I am engaged in this Speculation, by some Occurrences that I met with Yesterday, which I shall give my Reader an Account of at large. As I was walking with my Friend Sir ROGER by the side of one of his Woods, an old Woman applied herself to me for my Charity. Her Dress and Figure put me in mind of the following Description in [Otway. [1]]

In a close Lane as I pursued my Journey,
I spy’d a wrinkled Hag, with Age grown double,
Picking dry Sticks, and mumbling to her self.
Her Eyes with scalding Rheum were gall’d and red,
Cold Palsy shook her Head; her Hands seem’d wither’d;
And on her crooked Shoulders had she wrap’d
The tatter’d Remnants of an old striped Hanging,
Which served to keep her Carcase from the Cold:
So there was nothing of a Piece about her.
Her lower Weeds were all o’er coarsly patch’d
With diff’rent-colour’d Rags, black, red, white, yellow,
And seem’d to speak Variety of Wretchedness. [2]
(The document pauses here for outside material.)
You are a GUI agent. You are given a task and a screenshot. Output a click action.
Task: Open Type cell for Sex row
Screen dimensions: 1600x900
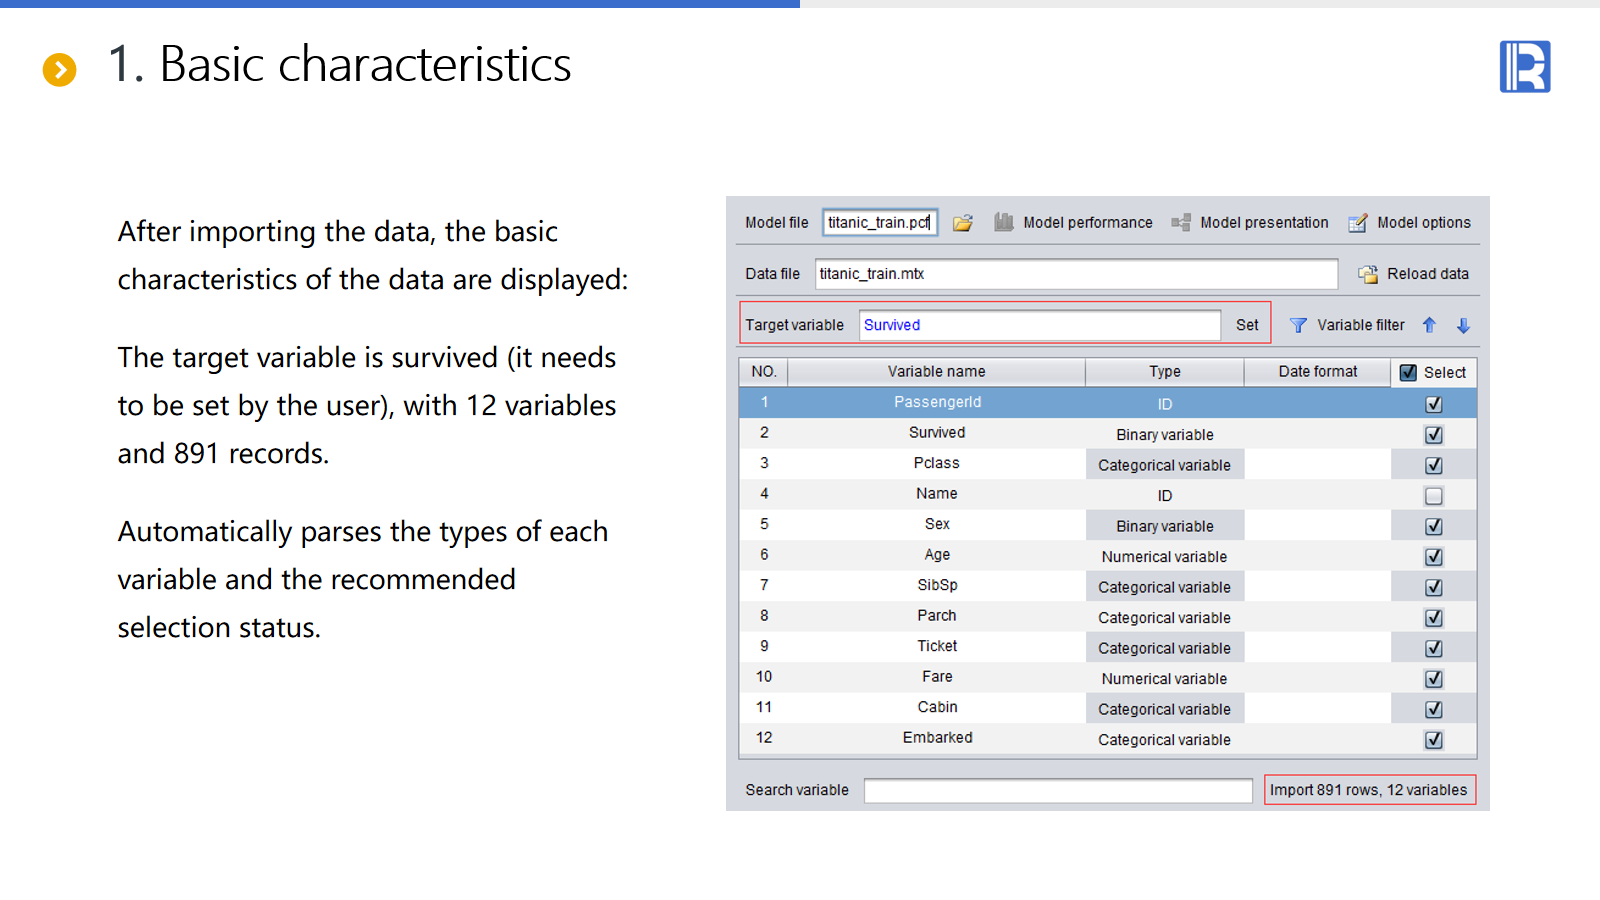(x=1164, y=526)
[As I was musing on this Description, and comparing it with the Object before me, the Knight told me, [3]] that this very old Woman had the Reputation of a Witch all over the Country, that her Lips were observed to be always in Motion, and that there was not a Switch about her House which her Neighbours did not believe had carried her several hundreds of Miles. If she chanced to stumble, they always found Sticks or Straws that lay in the Figure of a Cross before her. If she made any Mistake at Church, and cryed Amen in a wrong Place, they never failed to conclude that she was saying her Prayers backwards. There was not a Maid in the Parish that would take a Pin of her, though she would offer a Bag of Mony with it. She goes by the Name of Moll White, and has made the Country ring with several imaginary Exploits which are palmed upon her. If the Dairy Maid does not make her Butter come so soon as she should have it, Moll White is at the Bottom of the Churn. If a Horse sweats in the Stable, Moll White has been upon his Back. If a Hare makes an unexpected escape from the Hounds, the Huntsman curses Moll White. Nay, (says Sir ROGER) I have known the Master of the Pack, upon such an Occasion, send one of his Servants to see if Moll White had been out that Morning.